WORK REQUEST: Starting at the line that contains "Open Accuracy of" and ending at the final line of the entries below, write out each line exactly as it appears, but omit the pictures.
BEGIN DATASET
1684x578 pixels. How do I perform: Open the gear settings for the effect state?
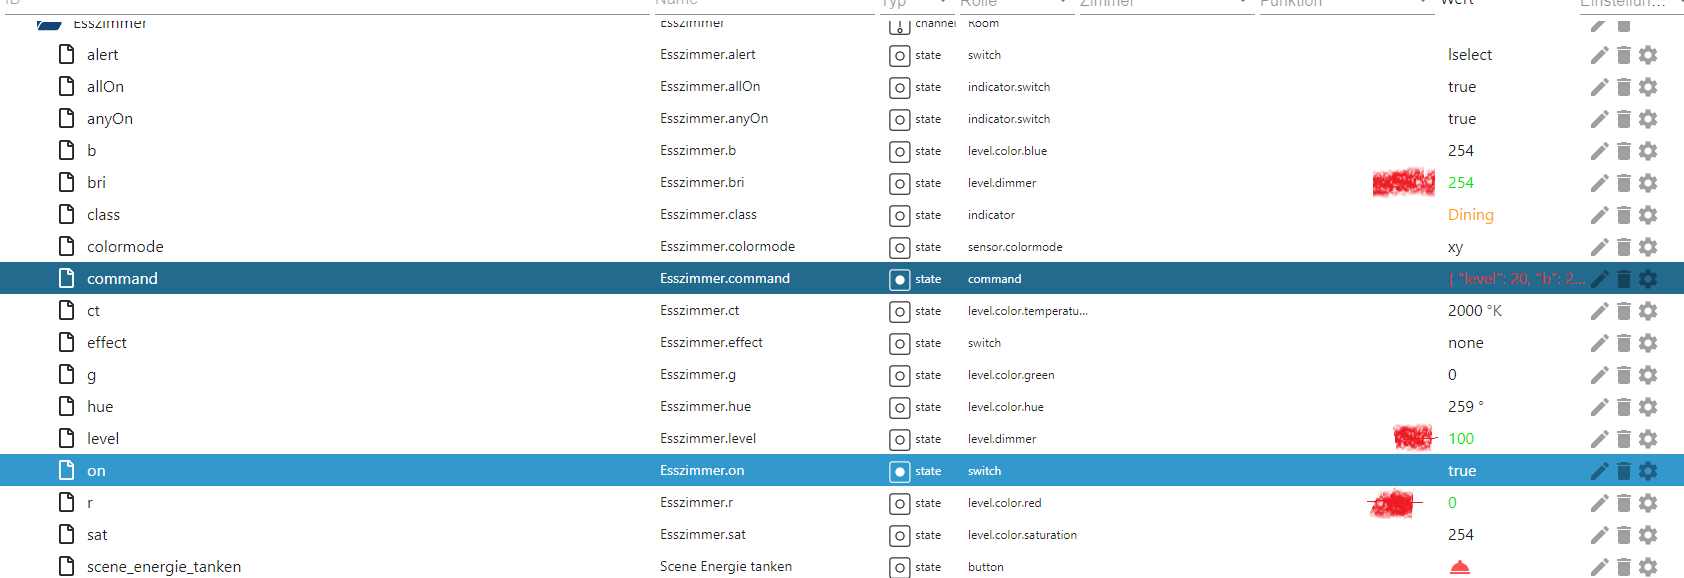(x=1648, y=343)
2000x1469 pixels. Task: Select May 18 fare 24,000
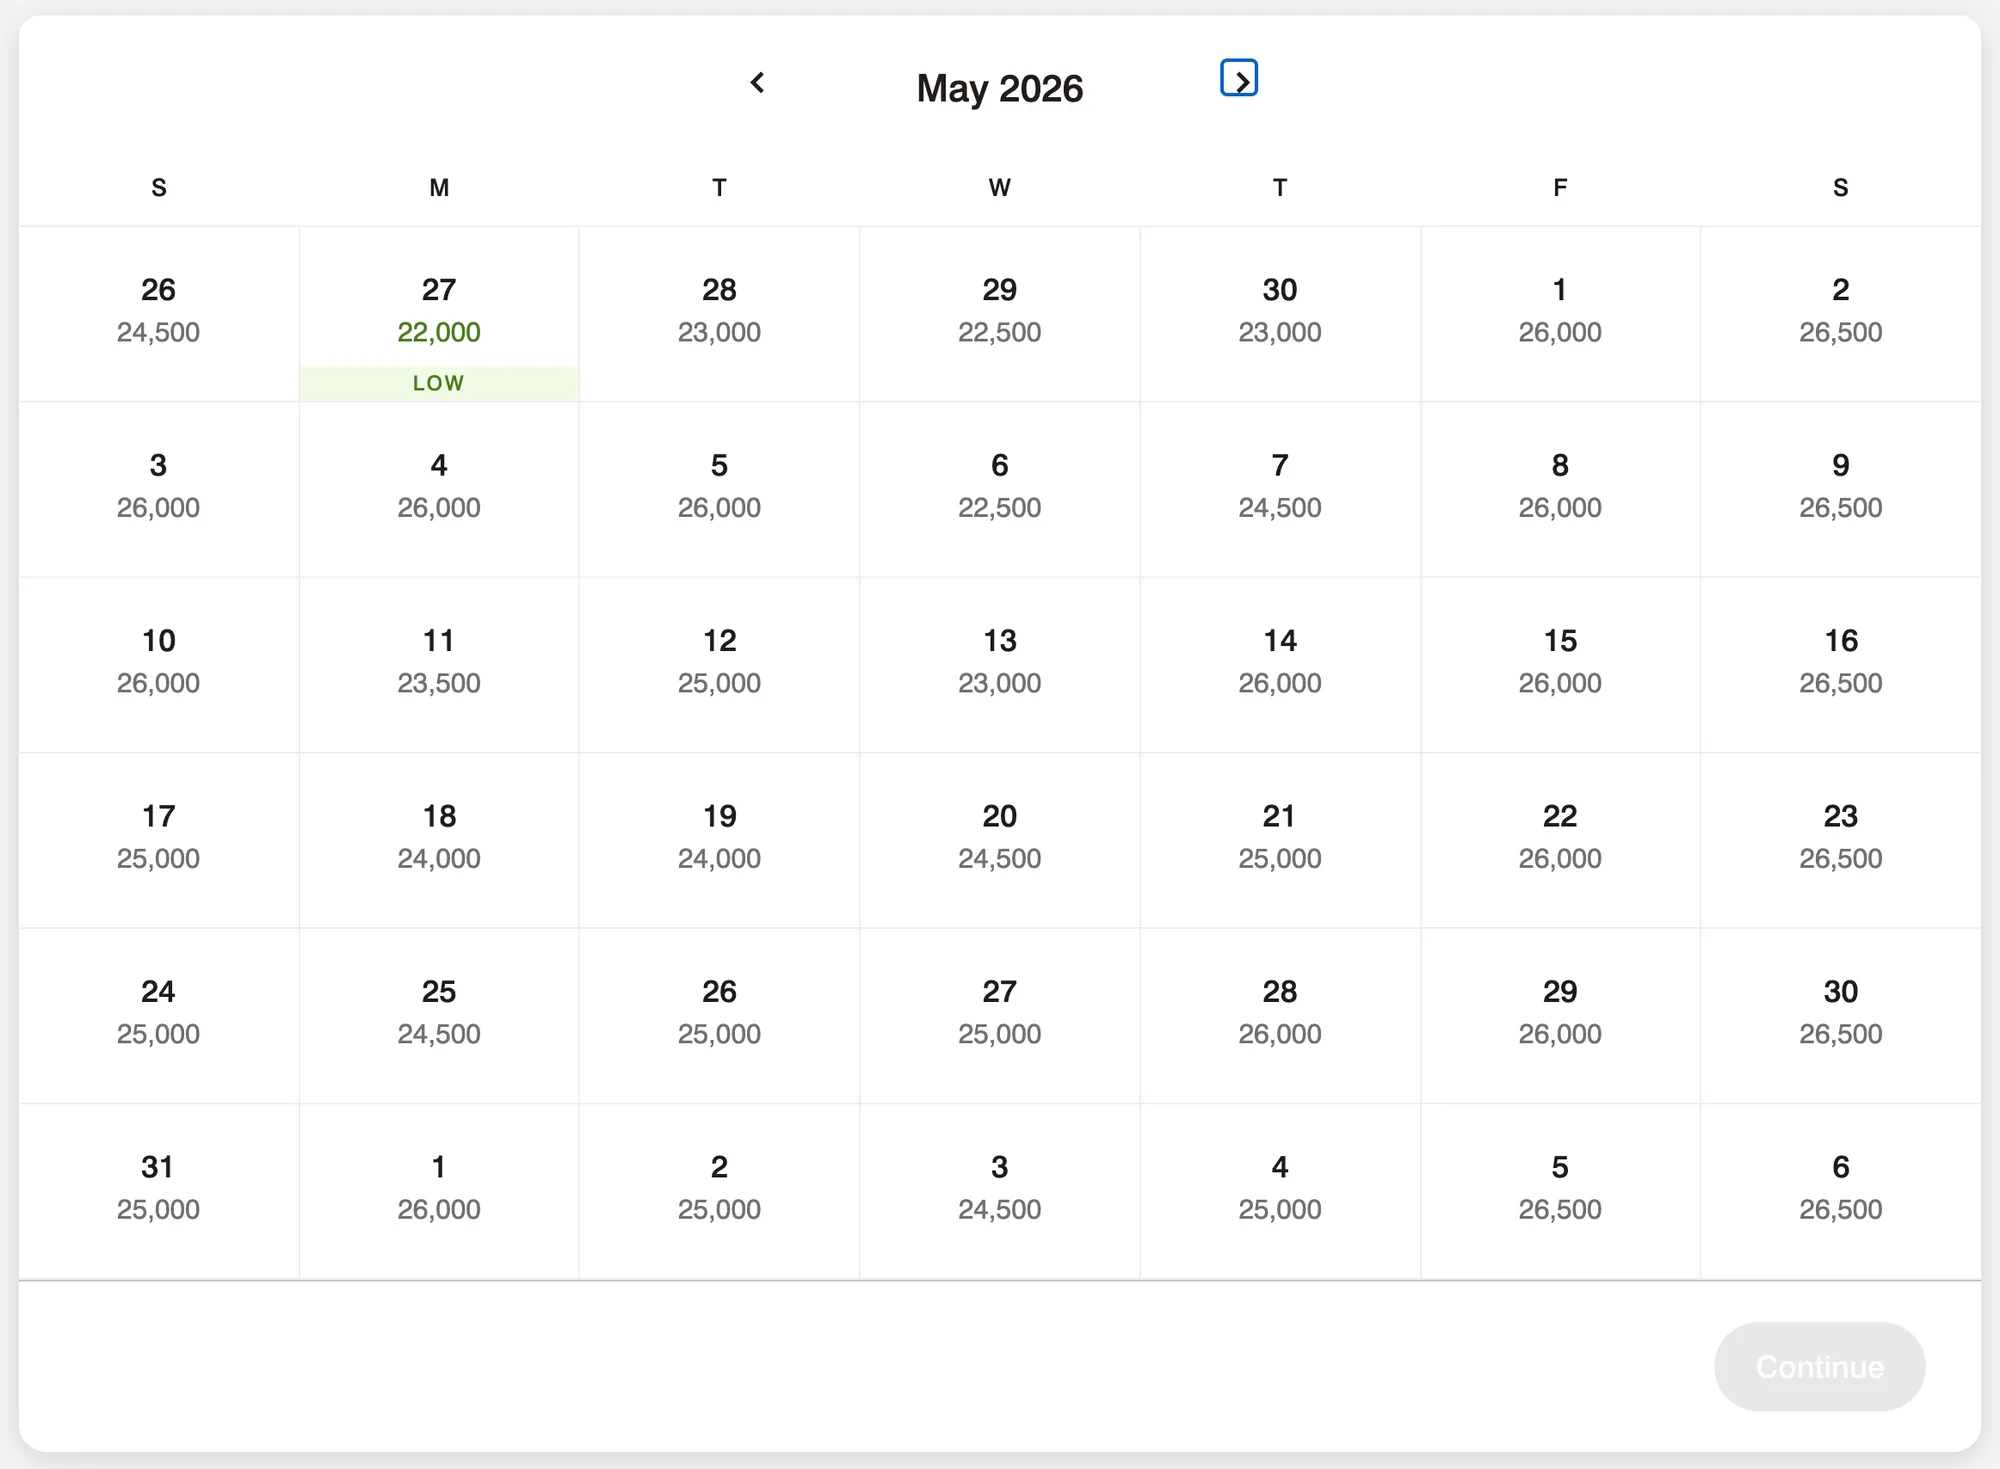[439, 840]
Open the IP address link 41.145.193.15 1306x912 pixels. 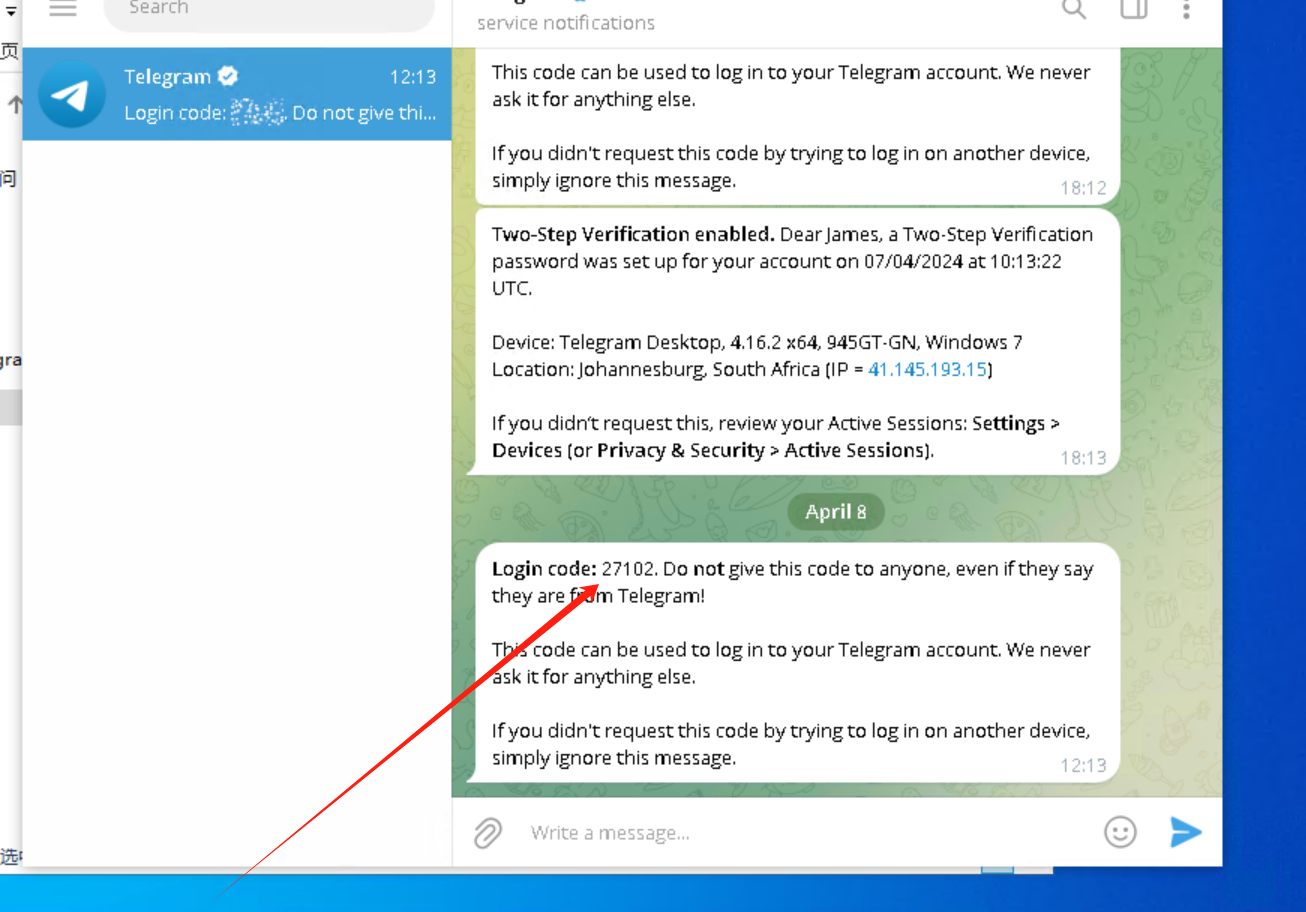click(x=927, y=369)
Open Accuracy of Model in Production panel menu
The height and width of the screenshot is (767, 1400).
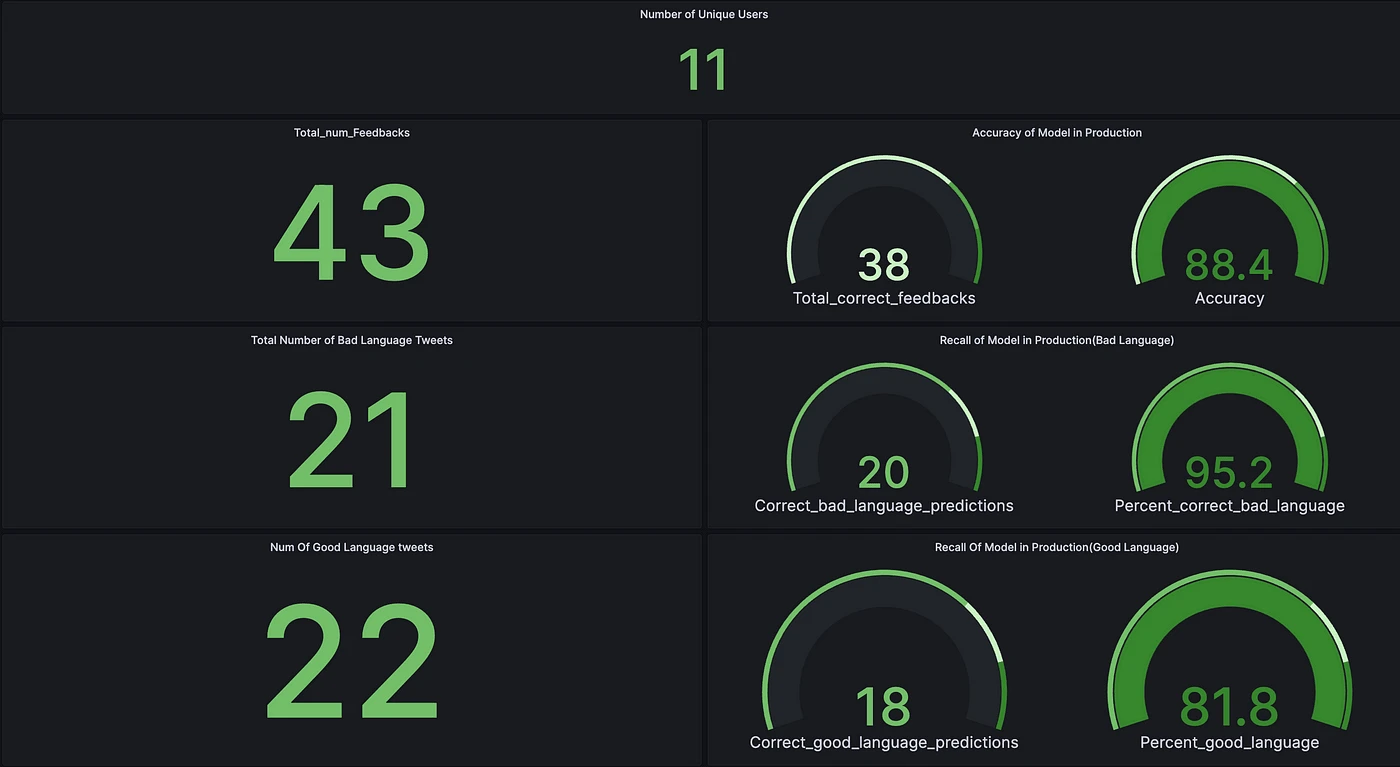click(1056, 133)
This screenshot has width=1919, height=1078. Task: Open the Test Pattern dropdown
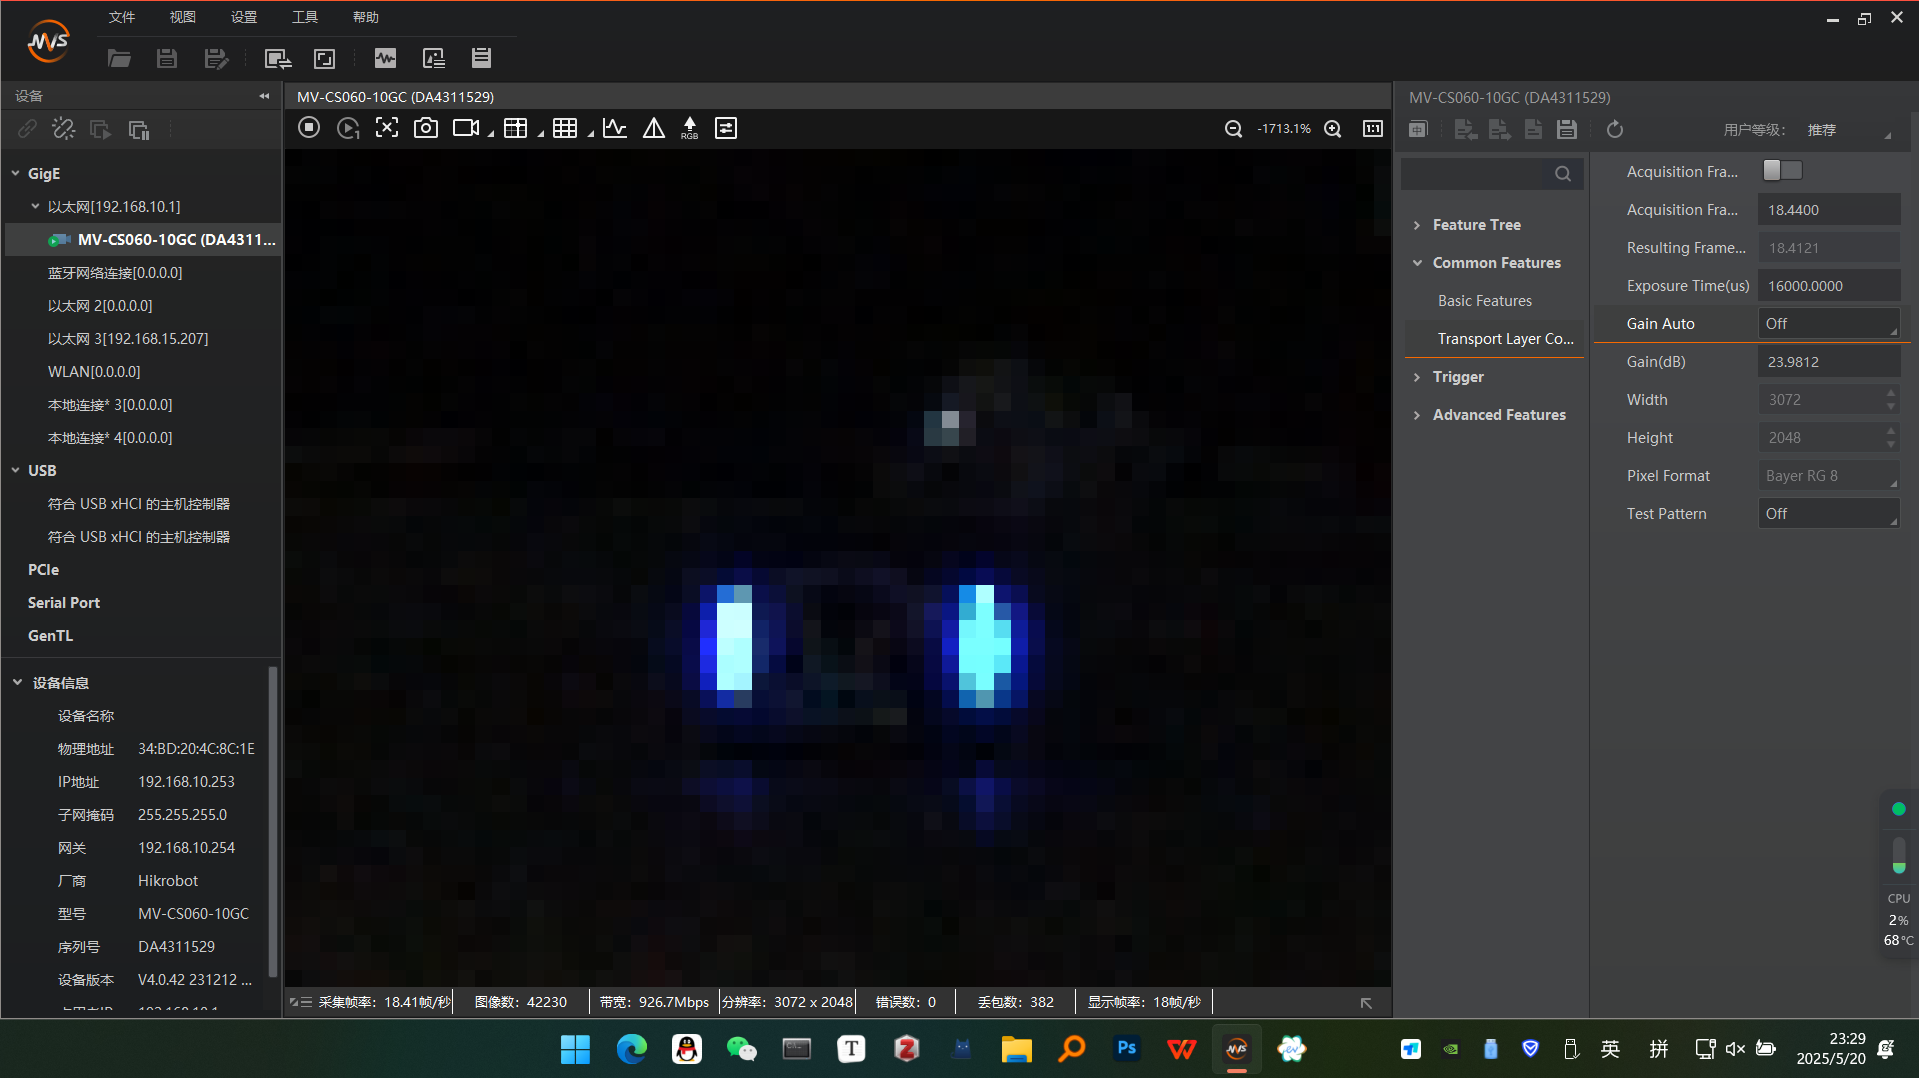(x=1828, y=514)
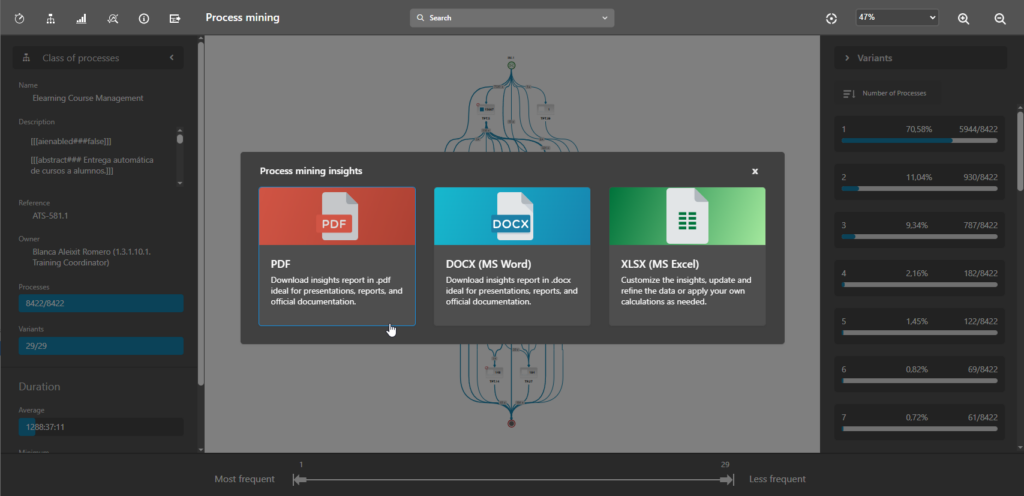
END DATASET
RESULT OF THE EXERCISE:
Open Accuracy of Model in Production panel menu
The height and width of the screenshot is (767, 1400).
click(1056, 133)
This screenshot has width=1919, height=1078. Task: Open the Test Pattern dropdown
(x=1828, y=514)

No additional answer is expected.